Two people are asking a federal judge to issue an order designed to protect their identities if more documents are made public in an investigation into allegations of campaign law violations by Gov. Scott Walker's recall campaign and a host of conservative groups.
Attorneys for the unnamed parties filed a request with U.S. District Judge Rudolph Randa late Thursday asking that they be notified before any more documents are unsealed in the case. Last week a federal appeals court judge unsealed more than 250 pages of court filings, despite their objections.
Prosecutors have said in court filings that they are looking into allegations of illegal campaign activity involving Walker's campaign and conservative groups during the 2011 and 2012 recalls. In a document written in December but made public last week, the special prosecutor described what he called a "criminal scheme" to evade campaign fundraising and coordination laws.
An attorney for special prosecutor Francis Schmitz released a statement Thursday saying that document laid out a legal theory, but that no determination had been made whether to charge Walker or anyone else with a crime. Attorney Randall Crocker also said Walker was not a target of the probe.
The investigation began in 2012 but was put on hold by Randa last month.
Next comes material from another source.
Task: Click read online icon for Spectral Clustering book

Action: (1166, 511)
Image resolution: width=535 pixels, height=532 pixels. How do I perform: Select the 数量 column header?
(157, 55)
Randa sided with conservative group Wisconsin Club for Growth, which argued the investigation was a violation of its free speech rights.
The state court judge overseeing the probe, known as a John Doe, in January quashed prosecutors' requests for subpoenas, also effectively halting the investigation.
Walker has repeatedly said he did nothing wrong and that his political opponents, including Democratic challenger Mary Burke, are slandering him by referring to the December court document that talked about his involvement in a "criminal scheme."
Walker argues that he's being treated unfairly because two judges have put the probe on hold and he has not been charged with wrongdoing.
The court filing from the unnamed interveners Thursday pointed to media coverage of the documents unsealed last week as reasons why the judge needs to take action to preserve their anonymity.
"The governor of Wisconsin was described in nationwide media accounts as at the center of a 'criminal scheme,' with benefit of the temporizing term 'allegedly' either bestowed or not, depending on the mores or sympathies of the particular media organization," the attorneys wrote. "Many other people — all of them charged with no crime — saw their names bandies about locally and nationally with the implication that they also must be guilty of something, by association at least."
Randa last week gave the unnamed people two weeks to work with both prosecutors and Wisconsin Club for Growth to determine which records in the case should remain secret. A coalition of five media groups wants the entire record in the lawsuit brought by Wisconsin Club for Growth to be made public.
The attorneys said they were in the process of reviewing "thousands of pages of sealed documents" but "the risk of further unsealing is more urgent."
They asked to be given copies of any documents subject to the investigation's secrecy order and be notified whenever anyone asks to unseal documents. The attorneys said that would give them time to take action before anything is released affecting the privacy of the unknown people.